I know that if I make up my mind to learn French, I will no longer have much free time. I will have to read as many French novels as I have done in English. And I am of course ready to do that at any time. However, every time I look back on my knowledge of English, I still feel an insatiable and strong desire to read more voraciously in order to improve my writing skills more. It is something that I can not help. Up to now, I do not think I can do the same with French. I will only take this challenge only when I feel that my voice must be heard in French. Time alone will tell whether or not I will be a writer in French.
As I was one day conversing with a university teacher, I raised this topic. And to my utter surprise, he definitely agreed with me, the thing I had not expected. When I told him about the languages I spoke then, he said that I had to focus so much on one language so that I would produce something. This doesn’t necessarily mean that I should not exceed one language. One can learn many languages at the same time, but he must choose the language he is going to write in. This choice is a must, for writing needs concentration, mature efforts and great mastery.

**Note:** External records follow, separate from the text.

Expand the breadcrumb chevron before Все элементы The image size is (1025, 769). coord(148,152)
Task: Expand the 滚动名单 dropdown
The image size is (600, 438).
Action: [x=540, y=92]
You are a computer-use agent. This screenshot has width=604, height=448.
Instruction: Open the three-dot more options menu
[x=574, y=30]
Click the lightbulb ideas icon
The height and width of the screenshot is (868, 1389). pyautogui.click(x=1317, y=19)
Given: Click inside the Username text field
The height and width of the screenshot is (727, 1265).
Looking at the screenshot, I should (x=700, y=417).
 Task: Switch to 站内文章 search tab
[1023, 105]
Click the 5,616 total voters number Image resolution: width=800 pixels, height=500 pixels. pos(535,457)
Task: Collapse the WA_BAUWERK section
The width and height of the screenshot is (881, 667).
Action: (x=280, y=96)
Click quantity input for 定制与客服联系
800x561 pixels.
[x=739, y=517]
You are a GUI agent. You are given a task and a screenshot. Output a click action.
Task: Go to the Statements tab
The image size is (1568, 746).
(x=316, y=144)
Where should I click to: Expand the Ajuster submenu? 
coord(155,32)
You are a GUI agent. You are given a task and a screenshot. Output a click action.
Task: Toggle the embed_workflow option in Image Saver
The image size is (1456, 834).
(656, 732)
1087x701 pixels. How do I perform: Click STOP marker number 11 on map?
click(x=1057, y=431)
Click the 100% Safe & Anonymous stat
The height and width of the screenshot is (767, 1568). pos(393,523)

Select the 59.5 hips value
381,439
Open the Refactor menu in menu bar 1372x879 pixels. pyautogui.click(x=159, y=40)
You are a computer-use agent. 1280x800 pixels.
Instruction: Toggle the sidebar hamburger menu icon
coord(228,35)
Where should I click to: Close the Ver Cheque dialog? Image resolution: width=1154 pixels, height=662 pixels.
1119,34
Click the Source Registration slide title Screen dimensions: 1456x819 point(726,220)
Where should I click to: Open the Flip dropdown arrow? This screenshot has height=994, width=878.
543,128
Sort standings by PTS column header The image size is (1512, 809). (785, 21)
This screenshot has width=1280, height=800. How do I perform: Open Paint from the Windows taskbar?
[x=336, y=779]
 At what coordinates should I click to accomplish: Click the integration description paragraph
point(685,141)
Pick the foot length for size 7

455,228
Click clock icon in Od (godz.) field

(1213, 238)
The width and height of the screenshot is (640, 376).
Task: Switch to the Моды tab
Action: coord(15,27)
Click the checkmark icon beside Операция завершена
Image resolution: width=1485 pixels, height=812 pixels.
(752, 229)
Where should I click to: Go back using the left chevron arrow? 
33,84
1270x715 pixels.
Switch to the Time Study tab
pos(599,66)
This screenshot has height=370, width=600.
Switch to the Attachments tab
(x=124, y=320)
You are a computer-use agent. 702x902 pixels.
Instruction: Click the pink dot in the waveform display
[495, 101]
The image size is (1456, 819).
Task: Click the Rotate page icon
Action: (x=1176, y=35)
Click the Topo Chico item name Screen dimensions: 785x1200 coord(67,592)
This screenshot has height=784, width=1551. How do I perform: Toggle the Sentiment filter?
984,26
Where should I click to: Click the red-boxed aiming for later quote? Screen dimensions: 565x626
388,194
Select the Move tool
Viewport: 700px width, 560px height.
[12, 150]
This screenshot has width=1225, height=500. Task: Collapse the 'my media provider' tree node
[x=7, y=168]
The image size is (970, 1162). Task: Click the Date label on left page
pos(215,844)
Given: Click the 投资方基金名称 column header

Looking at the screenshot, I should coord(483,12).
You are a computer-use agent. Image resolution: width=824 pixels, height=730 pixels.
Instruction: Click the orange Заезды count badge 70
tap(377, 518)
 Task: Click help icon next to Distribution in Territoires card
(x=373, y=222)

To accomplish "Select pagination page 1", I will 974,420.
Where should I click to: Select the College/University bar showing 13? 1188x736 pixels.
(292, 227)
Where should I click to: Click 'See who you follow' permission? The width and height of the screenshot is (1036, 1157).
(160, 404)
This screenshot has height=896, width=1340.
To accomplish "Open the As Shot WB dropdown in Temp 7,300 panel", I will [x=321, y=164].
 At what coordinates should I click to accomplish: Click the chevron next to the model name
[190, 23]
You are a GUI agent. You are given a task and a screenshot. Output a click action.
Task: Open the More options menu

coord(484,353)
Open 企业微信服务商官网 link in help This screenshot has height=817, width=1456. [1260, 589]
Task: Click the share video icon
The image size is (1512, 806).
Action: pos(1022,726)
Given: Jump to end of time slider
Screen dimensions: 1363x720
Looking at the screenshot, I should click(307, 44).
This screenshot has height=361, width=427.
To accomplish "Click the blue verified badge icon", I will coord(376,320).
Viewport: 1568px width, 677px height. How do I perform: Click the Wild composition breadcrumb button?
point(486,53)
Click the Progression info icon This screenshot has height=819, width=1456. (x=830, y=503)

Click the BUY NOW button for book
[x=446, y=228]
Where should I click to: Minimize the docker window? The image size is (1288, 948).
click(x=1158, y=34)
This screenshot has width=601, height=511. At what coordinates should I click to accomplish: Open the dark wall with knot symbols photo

Last summer, I had the chance to talk to Mohamed Khair Eddine’s father. Khair Eddine was a great Moroccan novelist and poet. Sartre once described this author the greatest exponent of the French language alive at the time. One of the questions I asked his father was how many languages his son used to speak. He said that he spoke Berber, his mother tongue, Arabic, and French. He added that his son mastered French so powerfully that other French famous authors like Beckett made his acquaintance. At the time, I was so curious to know the secret to his son becoming a genius among the French intelligentsia.
It was only after some time did I learn from his father that he had read voraciously mainly in French . He concentrated on one language. Thus, he succeeded in producing great literary works. Frankly speaking, I do not believe that he would have succeeded in reaching this literary position had he studied many languages simultaneously. I would say that studying many languages at the same time is favorable, but do not take it for granted that by doing so, you will one day manage to write as prominently as distinguished authors do. Fear of the latter problem is behind deciding not to write in another language.